As a first step towards carrying out longitudinal analyses of gross change, and to simplify the specification of cross-sectional analyses which need to be carried out over multiple waves, a short longitudinal file was created using the SPSS MERGE FILES procedure. Source files for this procedure were the short working files constructed for each wave, which retained only between 85 and 135 relevant variables from the responding persons (Rperson) file for the corresponding wave. These single-wave working files were merged with a master file for all waves supplied as part of the Wave 6 data release, with individual respondent records sorted and matched on the cross-wave identifier which is included among the unit record variables for each wave. This operation was based on the syntax set out at page 25 of the 2008 HILDA Manual for creating an unbalanced wide longitudinal file. The resulting file contains the relevant variables for each year in which the respondent was interviewed, or returned the SCQ, depending on the variable. The order in which variables are entered consists of the full set of selected variables for each year, followed by the full set for the next. Responses on an individual variable in different years can be distinguished by the unique identifying character for each wave which begins the variable title.
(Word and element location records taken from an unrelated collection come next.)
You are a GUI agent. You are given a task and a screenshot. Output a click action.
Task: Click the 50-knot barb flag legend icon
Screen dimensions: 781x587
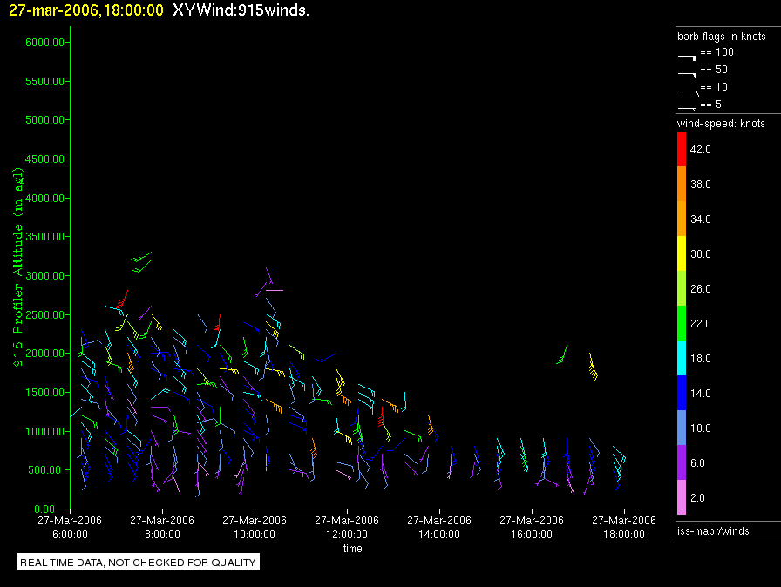[x=687, y=72]
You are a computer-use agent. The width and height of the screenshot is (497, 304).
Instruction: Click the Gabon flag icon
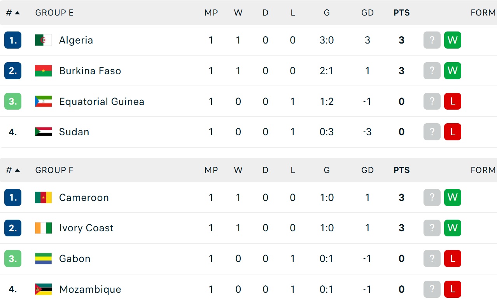pyautogui.click(x=43, y=259)
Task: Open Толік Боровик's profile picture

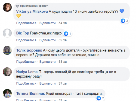Action: coord(7,50)
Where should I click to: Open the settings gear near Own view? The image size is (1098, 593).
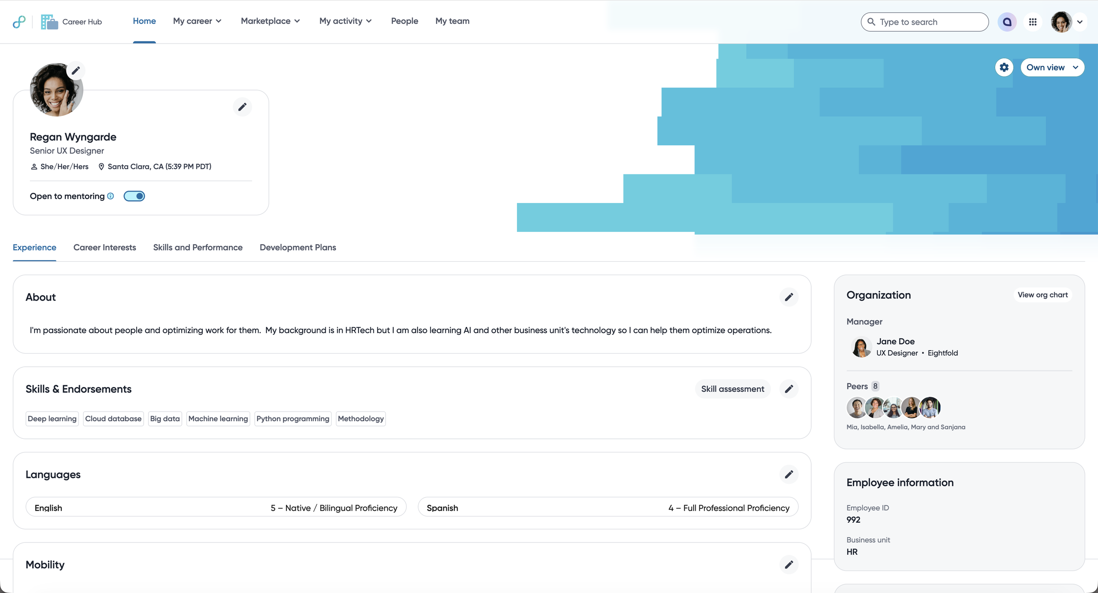[x=1004, y=67]
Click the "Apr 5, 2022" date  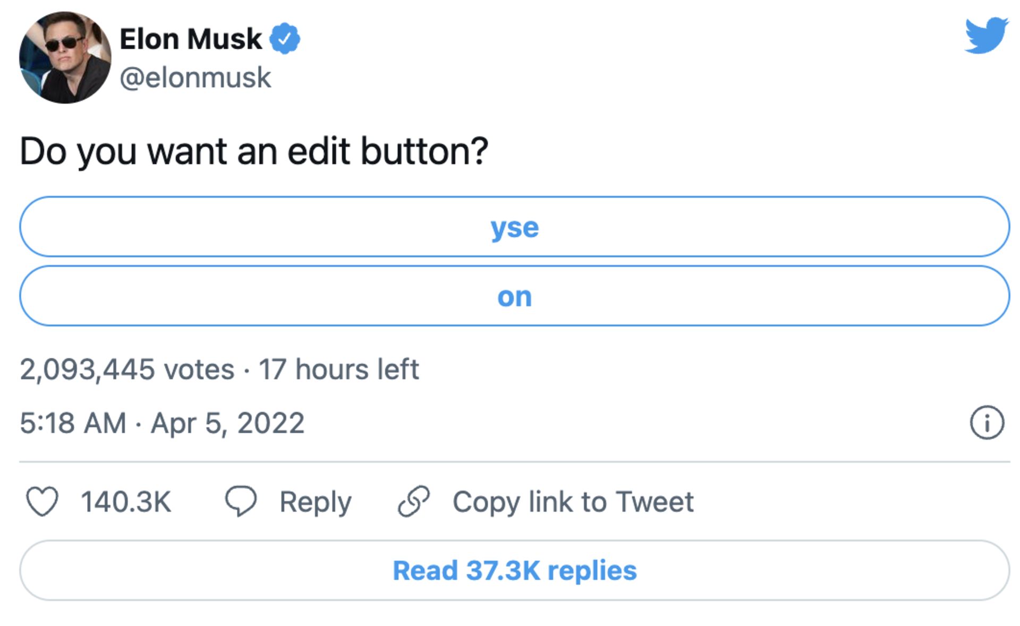pos(227,423)
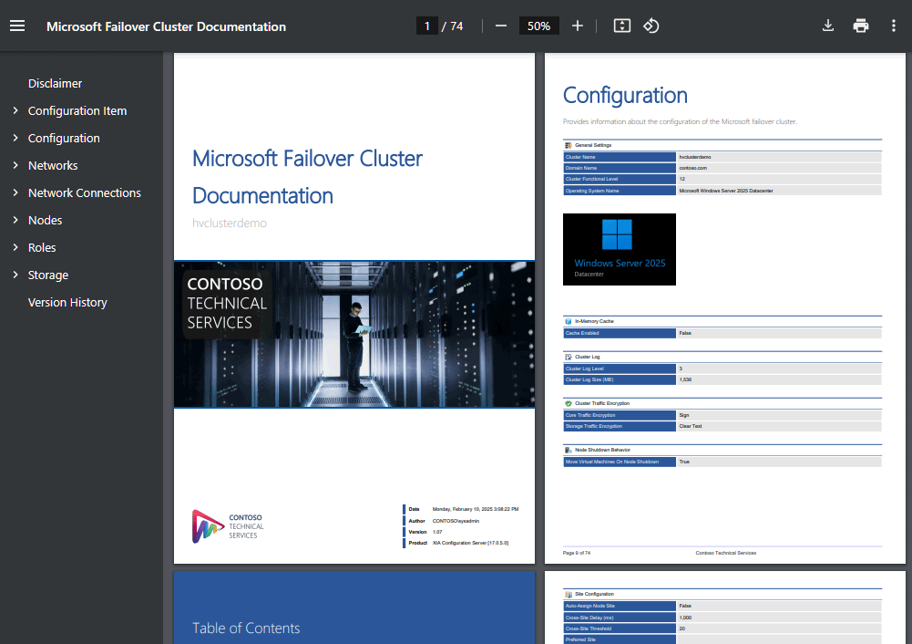Expand the Storage section
The width and height of the screenshot is (912, 644).
click(x=15, y=275)
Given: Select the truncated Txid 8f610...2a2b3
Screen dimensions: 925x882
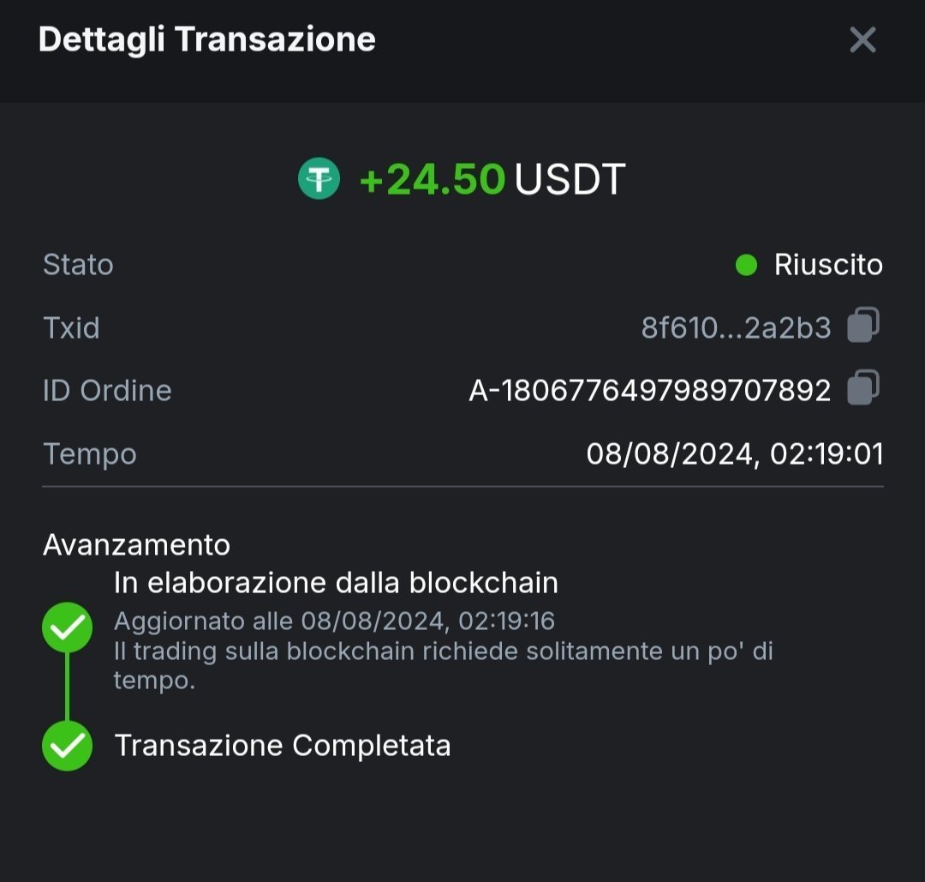Looking at the screenshot, I should click(x=736, y=327).
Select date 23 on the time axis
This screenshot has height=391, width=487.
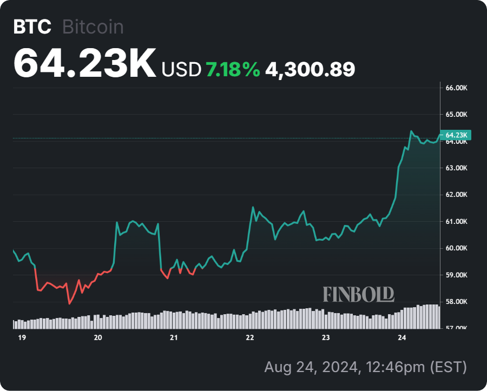pyautogui.click(x=326, y=337)
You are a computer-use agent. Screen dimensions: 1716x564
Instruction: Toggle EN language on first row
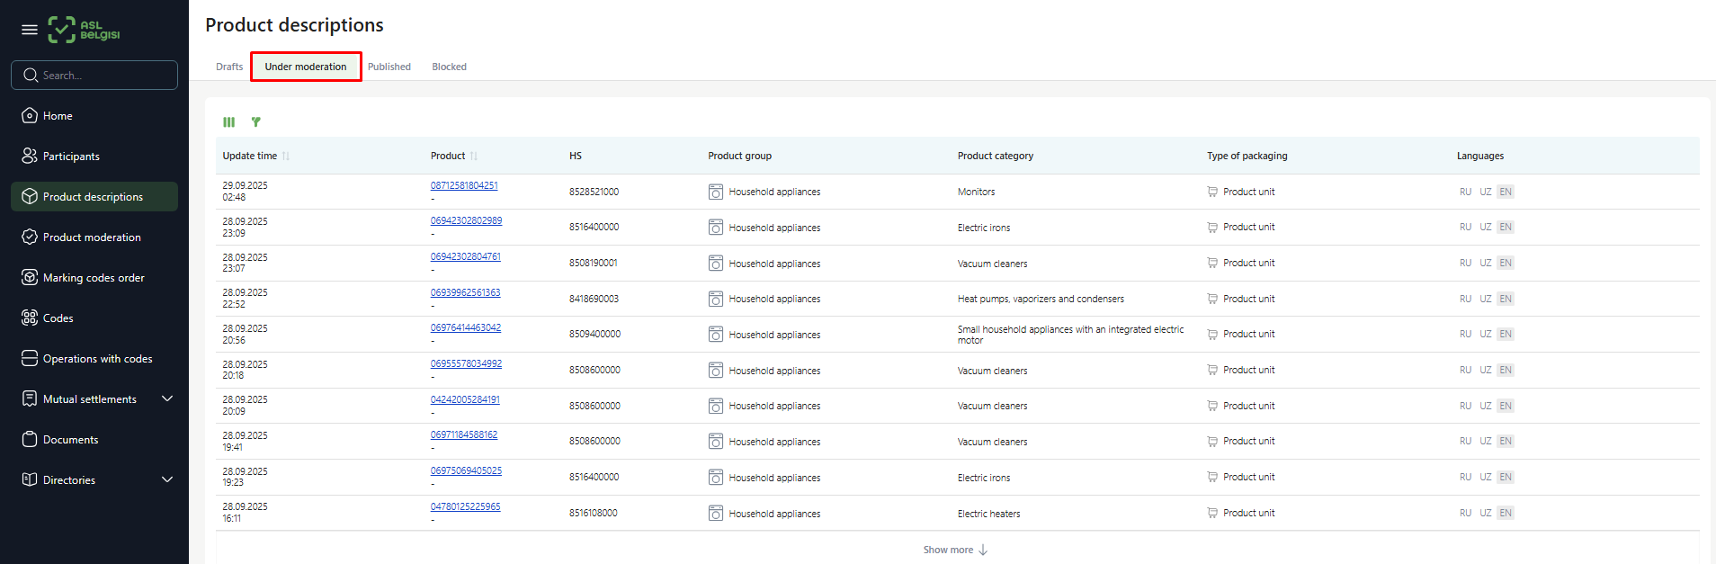(x=1505, y=192)
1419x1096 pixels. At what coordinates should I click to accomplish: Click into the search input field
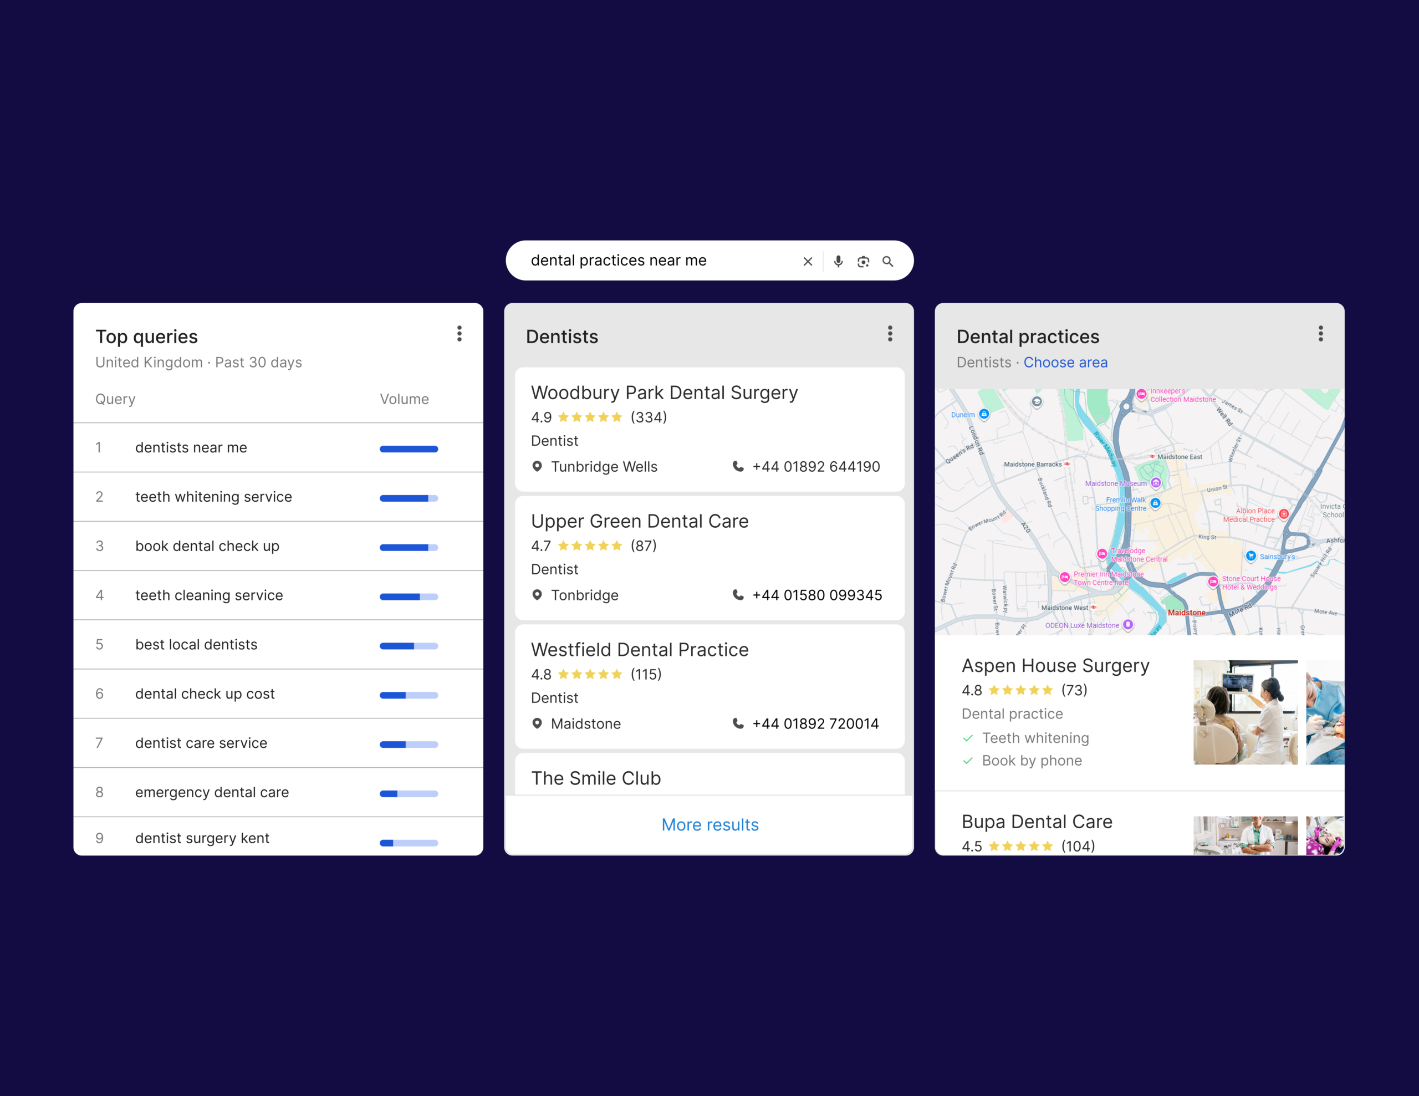650,261
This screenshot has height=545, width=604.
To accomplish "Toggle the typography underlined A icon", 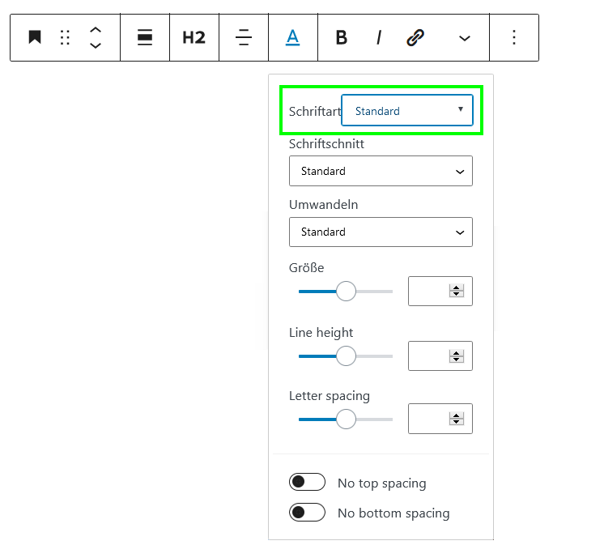I will coord(293,37).

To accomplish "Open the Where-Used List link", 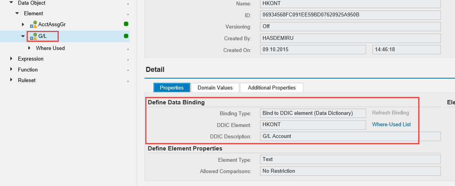I will pos(391,125).
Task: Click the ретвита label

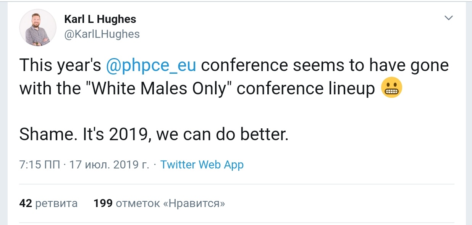Action: click(x=56, y=203)
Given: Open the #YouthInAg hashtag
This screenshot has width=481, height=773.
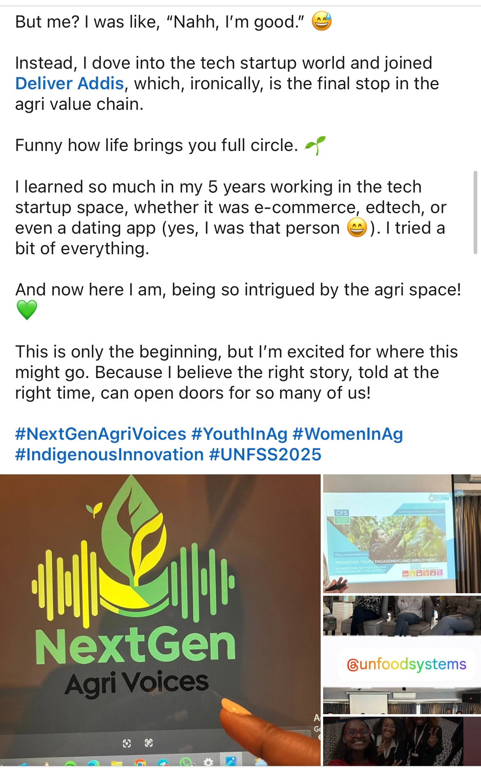Looking at the screenshot, I should tap(239, 434).
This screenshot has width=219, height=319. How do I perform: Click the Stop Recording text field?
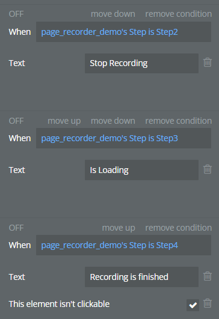[141, 63]
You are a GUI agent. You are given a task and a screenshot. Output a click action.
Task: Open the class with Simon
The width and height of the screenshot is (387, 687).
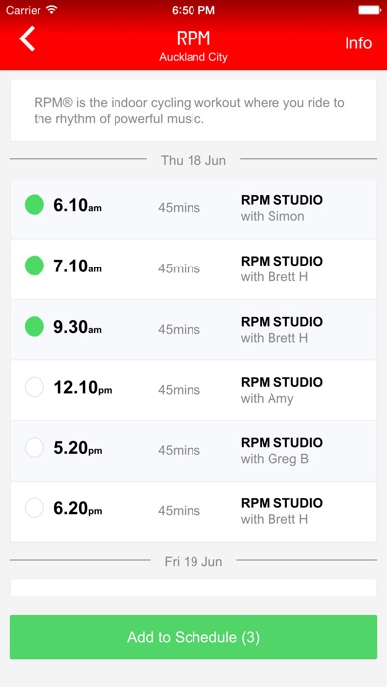194,208
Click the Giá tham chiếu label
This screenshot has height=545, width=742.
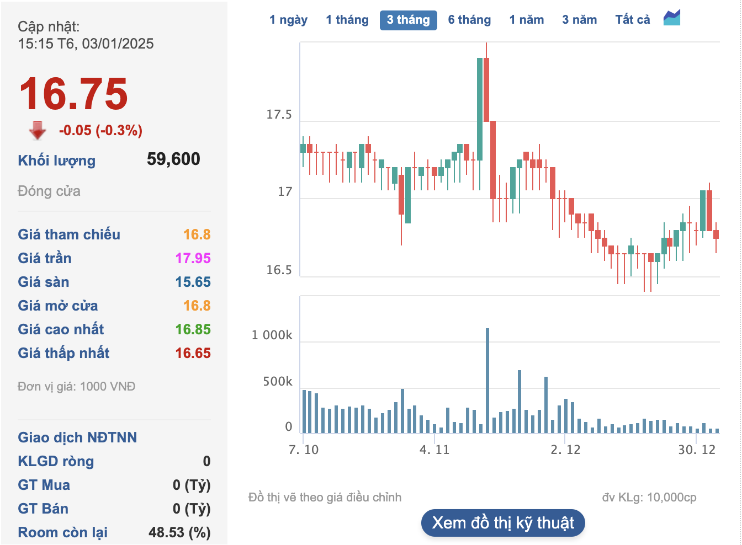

The resulting file was then checked for accuracy of cross-wave respondent match by drawing a small random sample of respondents and visually comparing their recorded responses over all waves on two variables, Sex (_hgsex) and Age at last birthday before the date of interview (_hhiage). This check was backed up by taking two subsets of Wave 1 respondents, those who gave their sex in that year as male and those who gave their age as 25, and running frequency counts on their response to the same question in each subsequent year. All cases matched perfectly across all waves on Sex, while the mean age advanced by 1 year for each successive wave with a range not exceeding 0.2 years, a variance which is explainable by differences in the time of year at which the respondent was interviewed in adjacent waves.